Label / Distribution : Naim Jazz

« Je prends des choses banales, de tous les jours, et j’essaie de faire sortir des montagnes musicales de ces petites taupinières. » Déjà, en 2012, à la sortie de The Face of Mount Molehill, Neil Cowley revendiquait ce parti-pris de la simplicité, soutenu par un ensemble de cordes et invoquant des influences diverses, du jazz à la pop, en passant par le rock. Avec Touch and Flee, le trio du Britannique donne une nouvelle dimension à ce dépouillement savoureux. Des mélodies efficaces, répétitives, touchant à la frugalité musicale et qui, parfois, s’expriment en thèmes amples quasi cinématographiques, et d’autres en formules rythmiques beaucoup plus marquées, saccadées. Un « touch and flee » permanent, en somme, entre caresses et fuites, légères ou sombres, naïves ou oppressantes. Et, surtout, cette impression que le trio nous livre ici un manifeste. Le manifeste d’un artiste désormais confirmé qui s’est progressivement enrichi auprès des plus grands, a côtoyé des hyper-productions et fait aujourd’hui le pont entre le jazz, ses puristes et cet autre public, sourd à une musique bien souvent trop complexe.

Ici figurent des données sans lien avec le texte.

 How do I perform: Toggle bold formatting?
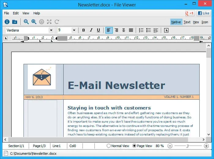[83, 30]
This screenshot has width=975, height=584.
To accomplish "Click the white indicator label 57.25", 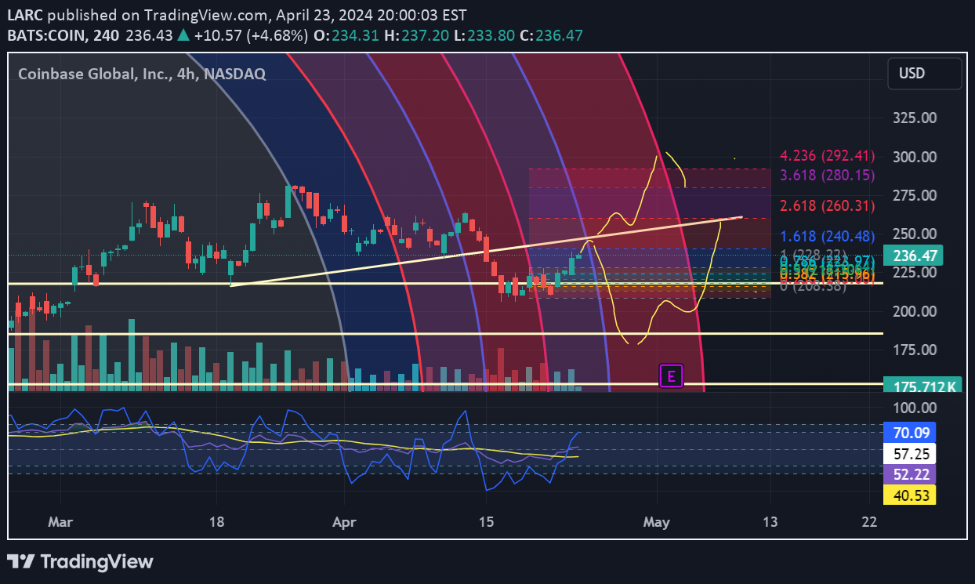I will [x=908, y=453].
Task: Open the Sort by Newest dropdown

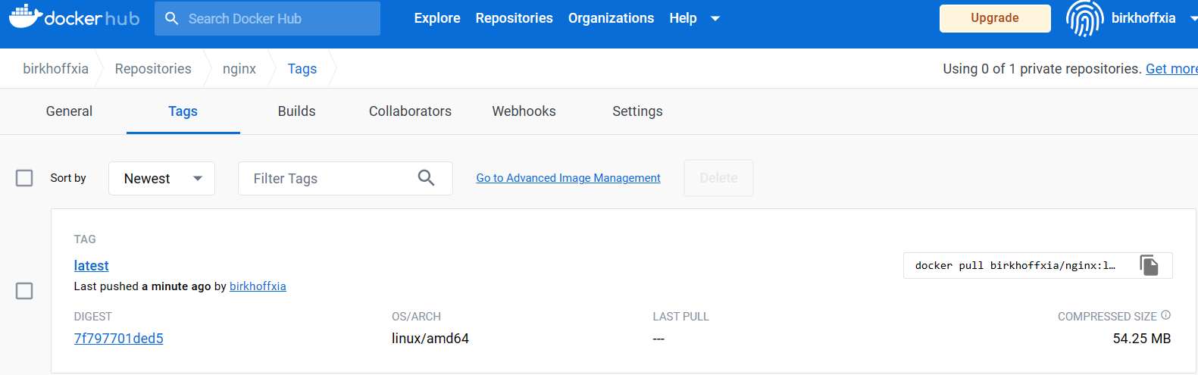Action: (x=161, y=179)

Évidemment, Touch and Flee est de ces accouchements qui prennent leur temps, issu d’une carrière déjà riche de collaborations avec Stereophonics, Birdy ou Emeli Sandé, de films ou de publicités. Mais la maturité lui donne une résonance toute particulière. La maturité, mais pas que… Car les présences combinées d’Evan Jenkin et sa silhouette longiligne, à la batterie, et du contrebassiste Rex Horan et sa barbe aux rousseurs foisonnantes, assurent l’unité de l’ensemble du premier au dernier titre du disque. Ce dernier, enregistré dans les studios RAK, à Londres, mythique place forte qui vit passer les Who, Radiohead ou David Bowie, évoque autant les « hooks » d’Esbjörn Svensson que le minimalisme de Michael Nyman, symbole d’influences qui pourraient paraître contradictoires si elles ne se mariaient à merveille sous les doigts du Trio.

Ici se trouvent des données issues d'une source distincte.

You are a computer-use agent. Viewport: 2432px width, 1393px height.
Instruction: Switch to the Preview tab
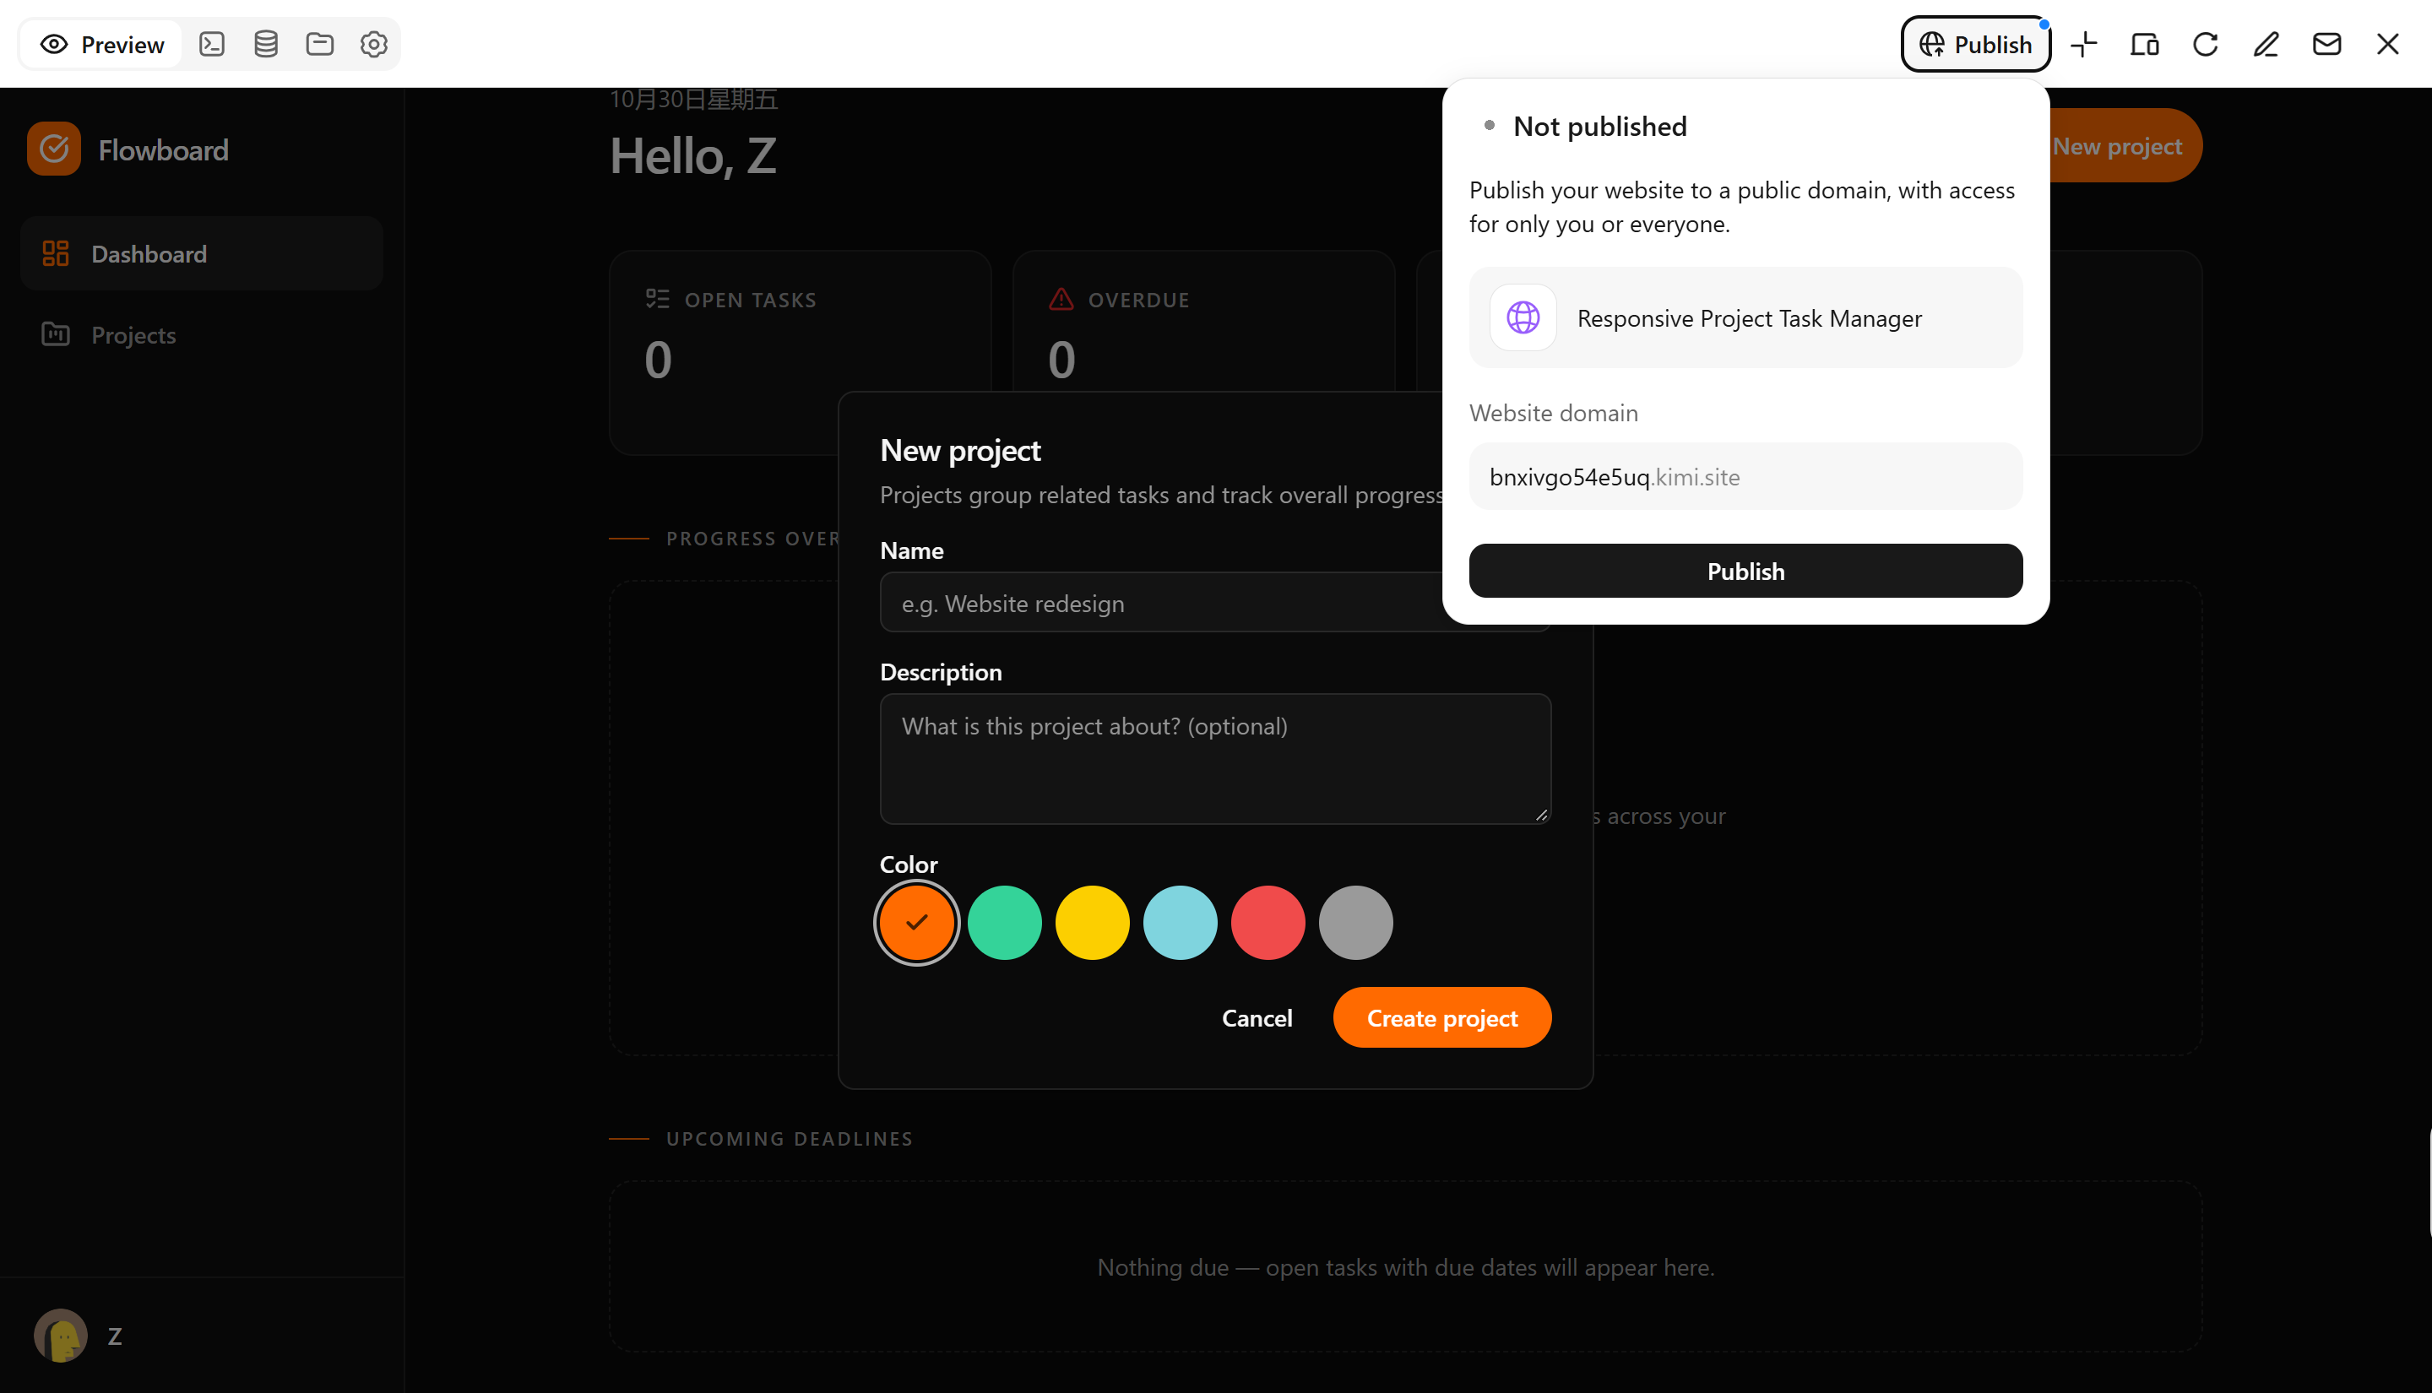coord(101,44)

Les deux premiers morceaux en sont la pleine illustration. Au thème aérien de « Kneel Down », soutenu par l’ostinato addictif de Rex Horan qui l’emmène vers un crescendo tronqué, succède l’élégante vivacité de « Winterlude », dont les trois mouvements courts mais distincts se jouent des modes et des couleurs. Cette alternance, on la retrouve tout au long du disque avec des thèmes dont les variations rêveuses résonnent (« Sparkling à Bryce », « The Art ») en d’inlassables leitmotive. Variations que viennent briser des fuites en staccati comme sur « Couch Slouch », où batterie et contrebasse stimulent le piano en une conversation à trois, voire un étonnant rappel des liens entre Cowley et la musique électronique, façon Tetris ou Mario Bros au milieu des Eighties, sur les premières mesures de « Mission ».

Qu’il semble loin le temps du BBC Jazz Award reçu en 2007 pour Displaced… Pour autant, si les hommes ont changé, si le projet a évolué jusque dans les fondamentaux esthétiques, l’essentiel demeure, et Rex Horan le rappelle : « Il s’agit d’être solide, inventif et imaginatif. De respirer, de sourire. Et j’espère que la musique que nous jouons permet aux gens de sourire également. Qu’elle les aide à respirer. » En toute simplicité.